At the same time, the methods are simple. They’re not theoretical. They’re tools. And that’s the strength of the article. It makes starting feel possible.

The biggest takeaway for me is that creative block isn’t necessarily a lack of talent. It’s often a lack of movement. The solution isn’t pressure. It’s expansion.

References

Canva. (2025). 13 ways to generate new ideas.
https://www.canva.com/learn/13-ways-generate-new-ideas/

Reading Reflection · How to Write the Perfect Brief
Reading Reflection · CIM400 · Week 2

How to Write the Perfect Brief

Author: Lana Webster

The Creative Commission article How to Write the Perfect Brief reframes the brief as more than a formality. It argues that the quality of a creative outcome is directly shaped by the clarity of the brief itself (Creative Commission, n.d.). A strong brief doesn’t just describe what is needed — it sets direction, aligns expectations, and reduces confusion before production begins.

One of the key points the article emphasises is clarity over length. It recommends briefs that are punchy, visual, and focused rather than overloaded with unnecessary detail (Creative Commission, n.d.). Instead of overwhelming creatives, it suggests including essential components such as context, objective, scope, timeline, and budget. The goal is not to restrict creativity but to create shared understanding from the outset.

The advice to include visual references rather than long written explanations is also central to the article’s guidance (Creative Commission, n.d.). Tone and aesthetic can easily be misinterpreted through text alone. By using imagery or examples, commissioners reduce ambiguity and increase alignment early in the process.

The article also highlights how vague briefs contribute to project drift and unnecessary revisions (Creative Commission, n.d.). When expectations are unclear, assumptions fill the gaps. Clear deliverables and defined boundaries prevent that cycle and create more efficient collaboration.

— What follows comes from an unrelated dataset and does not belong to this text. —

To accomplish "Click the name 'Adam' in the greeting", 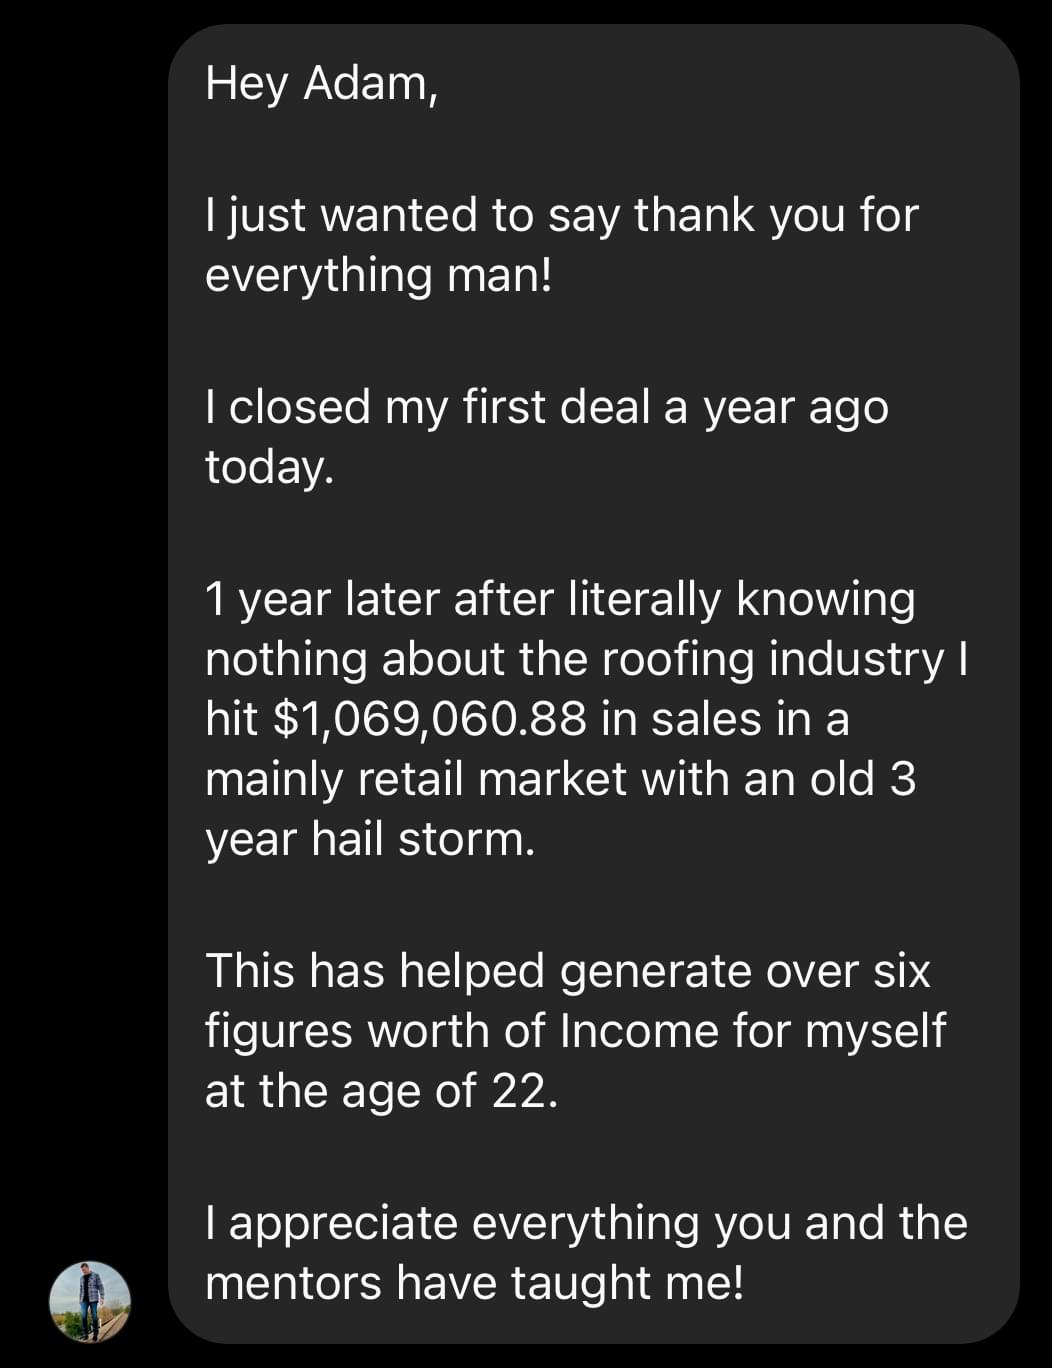I will coord(370,83).
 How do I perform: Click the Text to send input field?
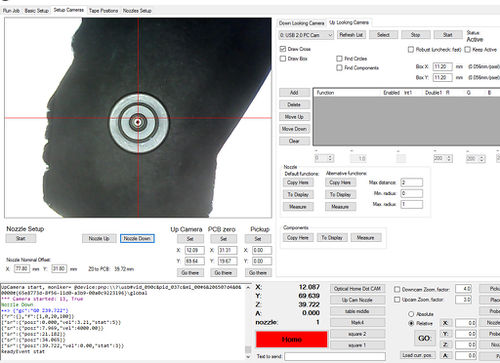335,357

What struck me most is how often briefs are treated as admin rather than strategy. I’ve seen projects derail not because the creative work was weak, but because the brief was unclear. Assumptions crept in. Scope shifted. Expectations weren’t aligned. Reading this made me realise how much of that is preventable. It also challenged my tendency to over-explain. There’s a difference between clarity and volume. A long brief doesn’t guarantee alignment. In fact, it can dilute it. The article’s emphasis on being punchy and visual forced me to reconsider how I communicate direction.

More than anything, this reframed the brief as the first act of design. It’s not separate from the creative process. It shapes it.

References

Creative Commission. (n.d.). How to write the perfect brief.
https://creative-commission.com/news/how-write-perfect-brief

CIM400 · Reflective Journal · Songwriting Insight
CIM400 · Reflective Journal · Week 3

What Makes a Good Song?

Author: Lana Webster

This week I read Duncan’s (2020) article on what makes a good song, and I found myself asking a simple question: why do some songs stay with us, while others disappear the moment they end?

The article suggests that emotional connection is the foundation. A good song makes you feel something. It might make you want to move, or cry, or remember something you had forgotten. That makes sense. But it also made me wonder — is emotion enough? Or is it the way emotion is structured that makes it powerful?

Duncan (2020) talks about memorability. Hooks. Repetition. Melodies that linger. That part really stood out to me. We often think creativity is spontaneous, almost accidental. But here, memorability is described as intentional. It’s designed. Crafted. Placed carefully so it stays in the listener’s mind.

That shifts how I think about creative work more broadly. A song might feel effortless, but underneath that feeling is structure. Verses, choruses, contrast. Movement. The article explains that these elements guide the listener through an emotional arc (Duncan, 2020). Without that arc, the emotion might exist — but it doesn’t travel.

I found myself reflecting on my own creative process. Sometimes I rely heavily on instinct. I ask, does this feel right? But this reading gently challenged me. Feeling is important, yes. But how am I shaping that feeling? Where is the hook? Where is the shift? Where is the moment that lingers?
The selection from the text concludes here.